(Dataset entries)
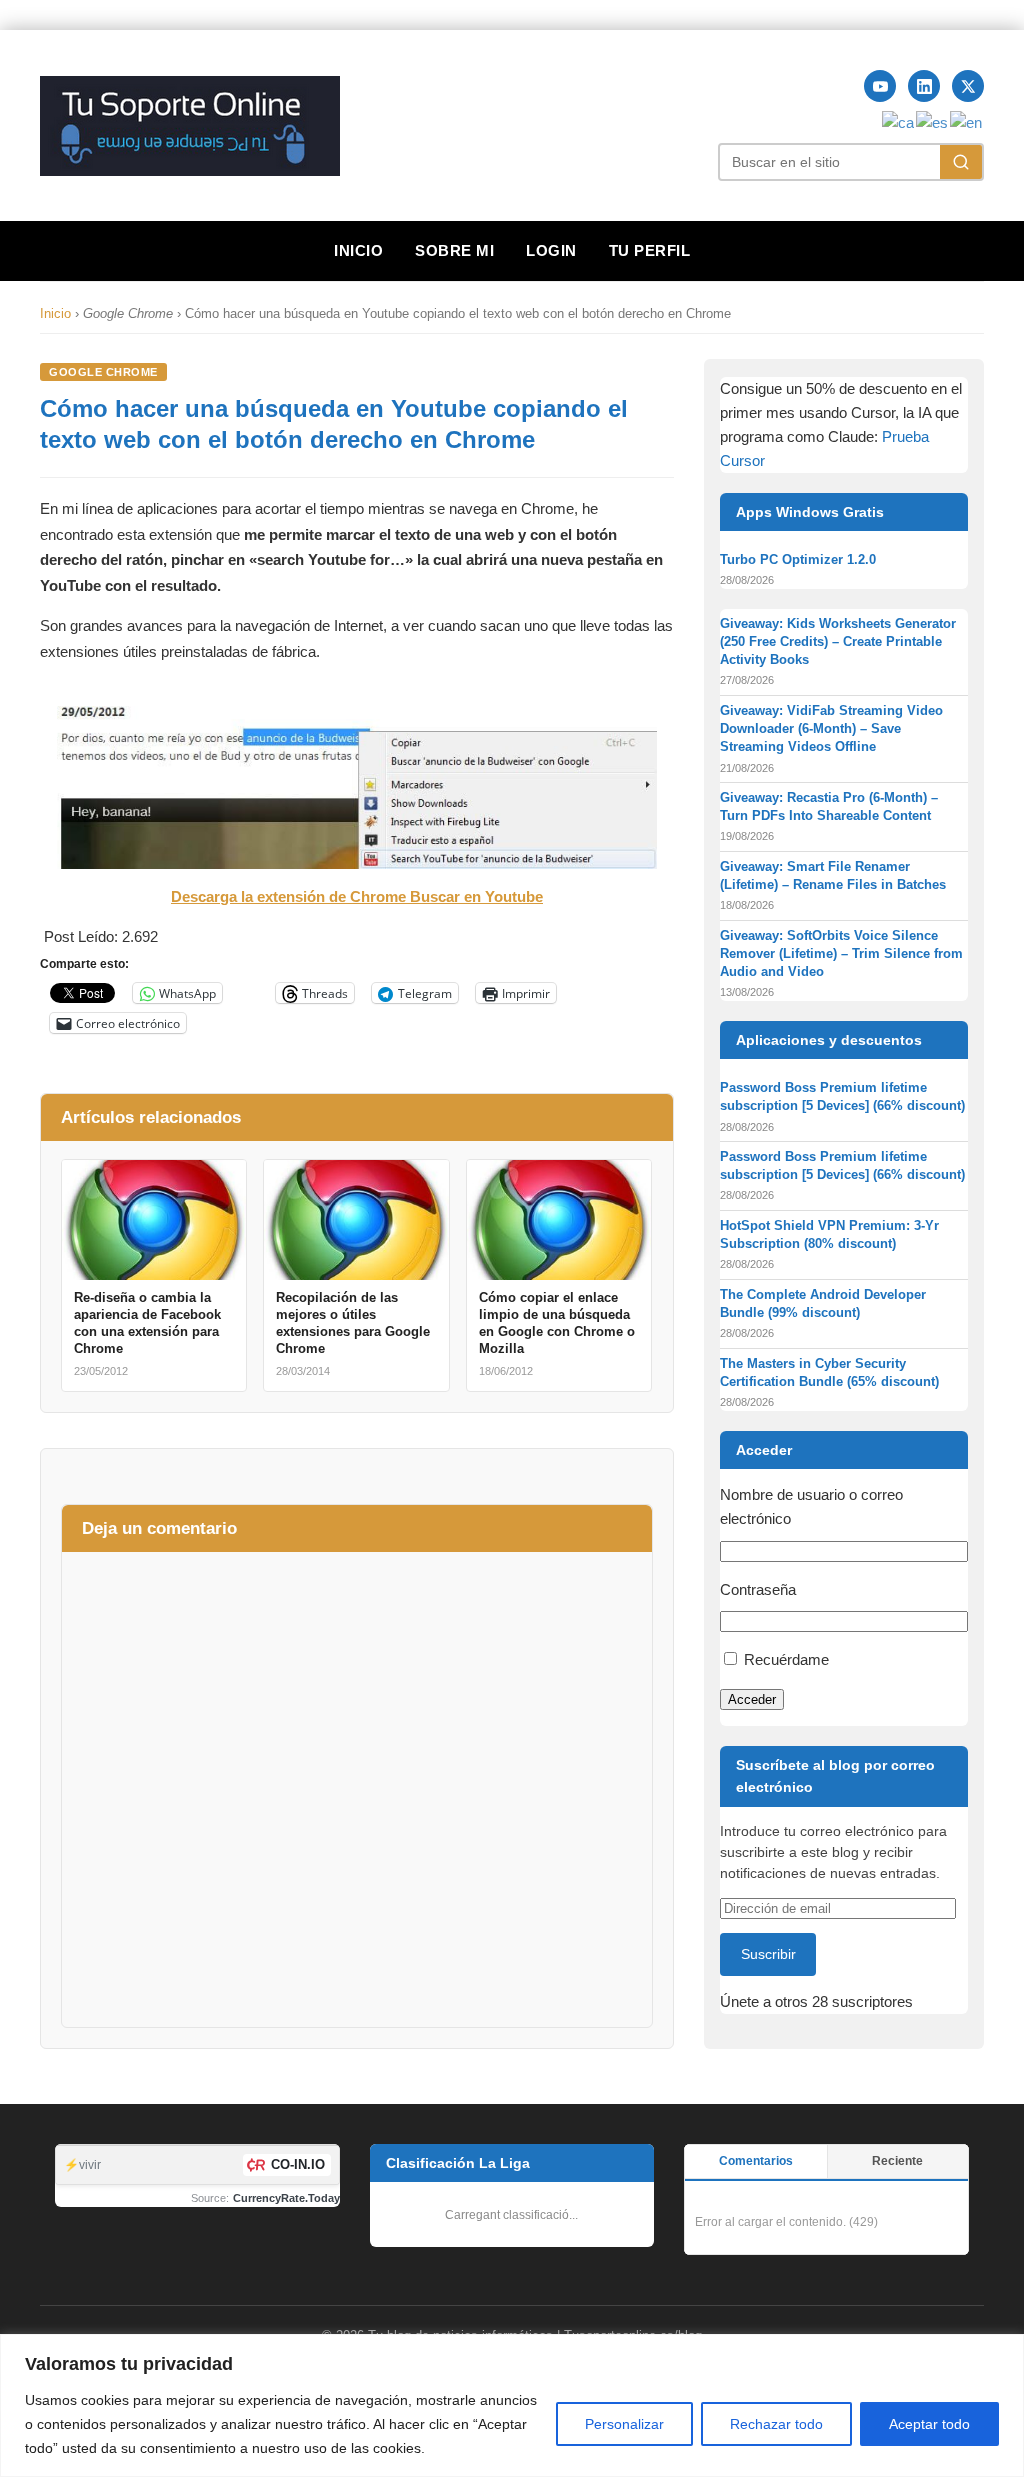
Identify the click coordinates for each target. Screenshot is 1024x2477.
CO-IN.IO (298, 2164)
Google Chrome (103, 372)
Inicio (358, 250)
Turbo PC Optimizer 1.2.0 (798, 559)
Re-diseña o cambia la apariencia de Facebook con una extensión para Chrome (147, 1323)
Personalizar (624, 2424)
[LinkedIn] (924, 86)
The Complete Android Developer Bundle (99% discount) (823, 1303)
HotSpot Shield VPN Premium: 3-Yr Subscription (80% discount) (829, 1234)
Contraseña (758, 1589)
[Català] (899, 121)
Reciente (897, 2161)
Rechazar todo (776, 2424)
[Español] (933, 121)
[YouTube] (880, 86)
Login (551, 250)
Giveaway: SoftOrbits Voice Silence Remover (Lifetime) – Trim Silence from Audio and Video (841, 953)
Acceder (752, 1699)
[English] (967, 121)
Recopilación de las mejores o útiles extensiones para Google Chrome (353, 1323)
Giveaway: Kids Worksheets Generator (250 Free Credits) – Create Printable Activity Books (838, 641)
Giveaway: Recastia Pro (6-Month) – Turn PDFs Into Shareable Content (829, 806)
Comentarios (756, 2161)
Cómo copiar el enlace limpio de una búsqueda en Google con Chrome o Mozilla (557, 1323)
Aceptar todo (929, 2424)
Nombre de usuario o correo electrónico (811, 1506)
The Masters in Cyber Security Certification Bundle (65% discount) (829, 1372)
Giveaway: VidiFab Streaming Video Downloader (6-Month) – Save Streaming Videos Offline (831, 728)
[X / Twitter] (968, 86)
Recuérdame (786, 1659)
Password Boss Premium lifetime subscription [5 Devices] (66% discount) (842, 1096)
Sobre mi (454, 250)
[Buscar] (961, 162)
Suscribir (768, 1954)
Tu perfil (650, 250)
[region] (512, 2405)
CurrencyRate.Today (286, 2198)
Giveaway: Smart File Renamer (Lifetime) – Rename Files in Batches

* * *

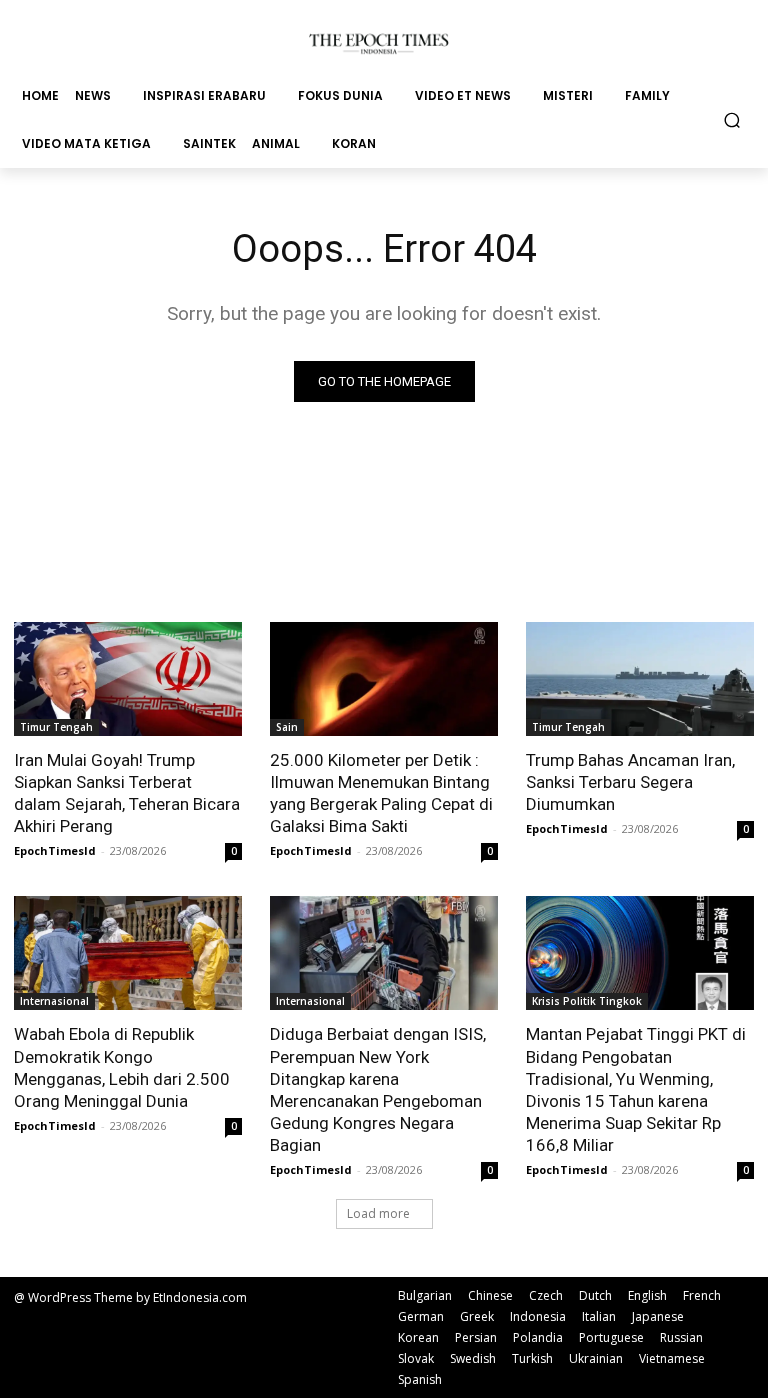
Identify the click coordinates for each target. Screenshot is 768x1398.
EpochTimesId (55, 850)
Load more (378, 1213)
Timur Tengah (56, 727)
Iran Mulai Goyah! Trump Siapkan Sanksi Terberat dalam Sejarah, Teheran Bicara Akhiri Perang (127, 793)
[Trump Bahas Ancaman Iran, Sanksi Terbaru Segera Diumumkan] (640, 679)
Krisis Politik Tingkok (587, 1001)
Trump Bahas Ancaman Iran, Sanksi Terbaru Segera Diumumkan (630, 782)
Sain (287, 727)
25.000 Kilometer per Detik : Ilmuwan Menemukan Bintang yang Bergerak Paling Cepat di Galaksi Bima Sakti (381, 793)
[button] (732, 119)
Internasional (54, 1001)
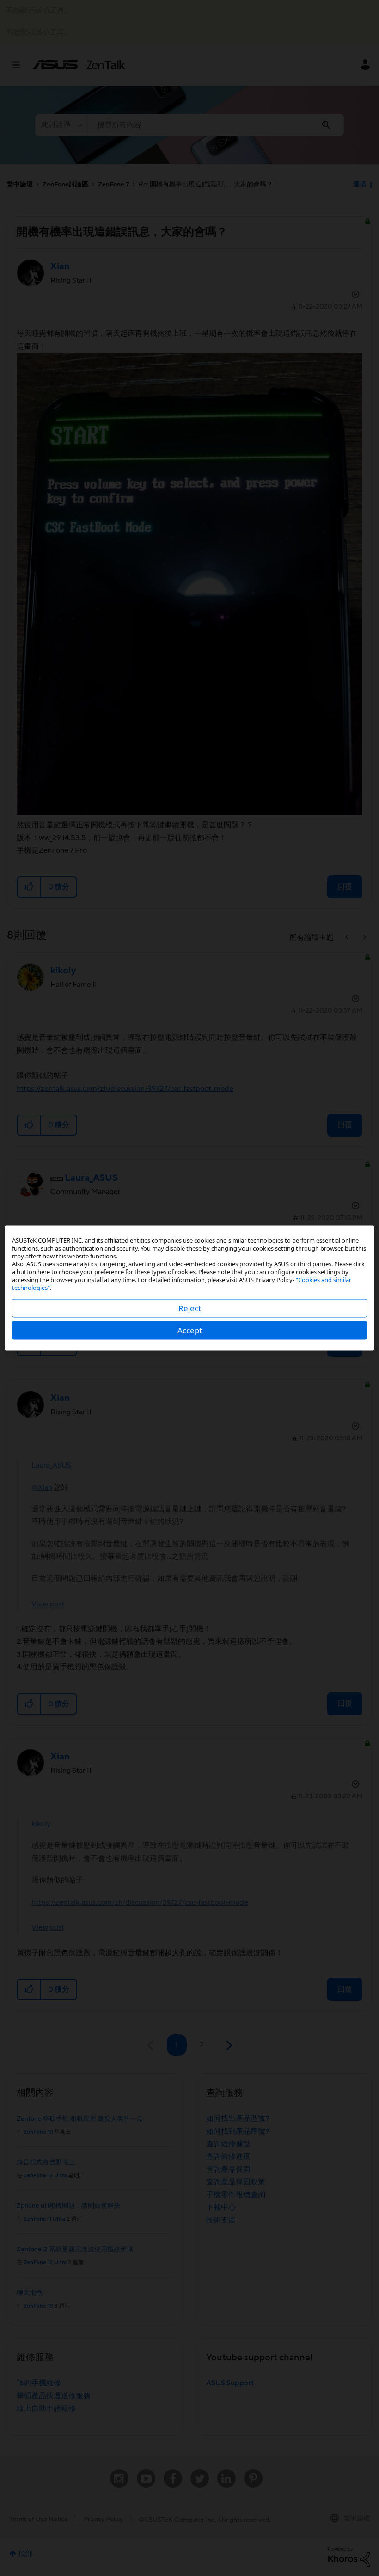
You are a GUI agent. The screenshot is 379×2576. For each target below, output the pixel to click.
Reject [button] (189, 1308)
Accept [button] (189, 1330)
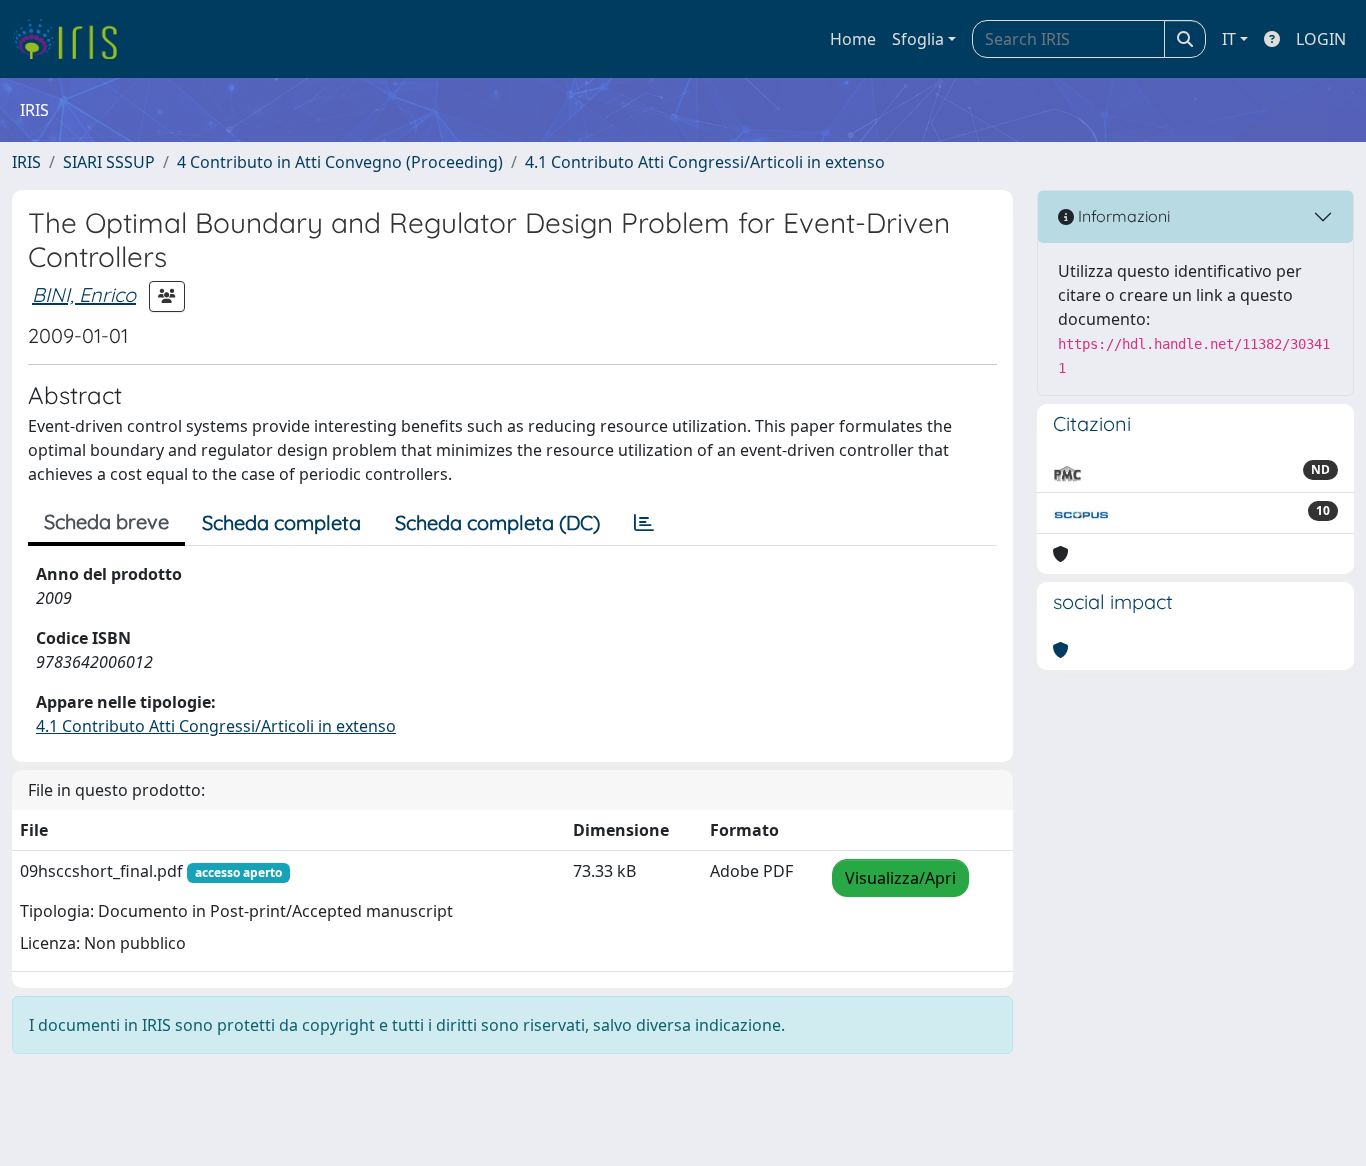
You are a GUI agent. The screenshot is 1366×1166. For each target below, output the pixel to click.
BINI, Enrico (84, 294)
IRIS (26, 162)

## Task goal
Copy out each line of the data above, exactly, if it lies between the line holding "[LinkedIn] (924, 86)" and the line holding "Giveaway: Smart File", inclusive; copy no other line.

## Completed task
[LinkedIn] (924, 86)
The Complete Android Developer Bundle (99% discount) (823, 1303)
HotSpot Shield VPN Premium: 3-Yr Subscription (80% discount) (829, 1234)
Contraseña (758, 1589)
[Català] (899, 121)
Reciente (897, 2161)
Rechazar todo (776, 2424)
[Español] (933, 121)
[YouTube] (880, 86)
Login (551, 250)
Giveaway: SoftOrbits Voice Silence Remover (Lifetime) – Trim Silence from Audio and Video (841, 953)
Acceder (752, 1699)
[English] (967, 121)
Recopilación de las mejores o útiles extensiones para Google Chrome (353, 1323)
Giveaway: Kids Worksheets Generator (250 Free Credits) – Create Printable Activity Books (838, 641)
Giveaway: Recastia Pro (6-Month) – Turn PDFs Into Shareable Content (829, 806)
Comentarios (756, 2161)
Cómo copiar el enlace limpio de una búsqueda en Google con Chrome o Mozilla (557, 1323)
Aceptar todo (929, 2424)
Nombre de usuario o correo electrónico (811, 1506)
The Masters in Cyber Security Certification Bundle (65% discount) (829, 1372)
Giveaway: VidiFab Streaming Video Downloader (6-Month) – Save Streaming Videos Offline (831, 728)
[X / Twitter] (968, 86)
Recuérdame (786, 1659)
Password Boss Premium lifetime subscription [5 Devices] (66% discount) (842, 1096)
Sobre mi (454, 250)
[Buscar] (961, 162)
Suscribir (768, 1954)
Tu perfil (650, 250)
[region] (512, 2405)
CurrencyRate.Today (286, 2198)
Giveaway: Smart File Renamer (Lifetime) – Rename Files in Batches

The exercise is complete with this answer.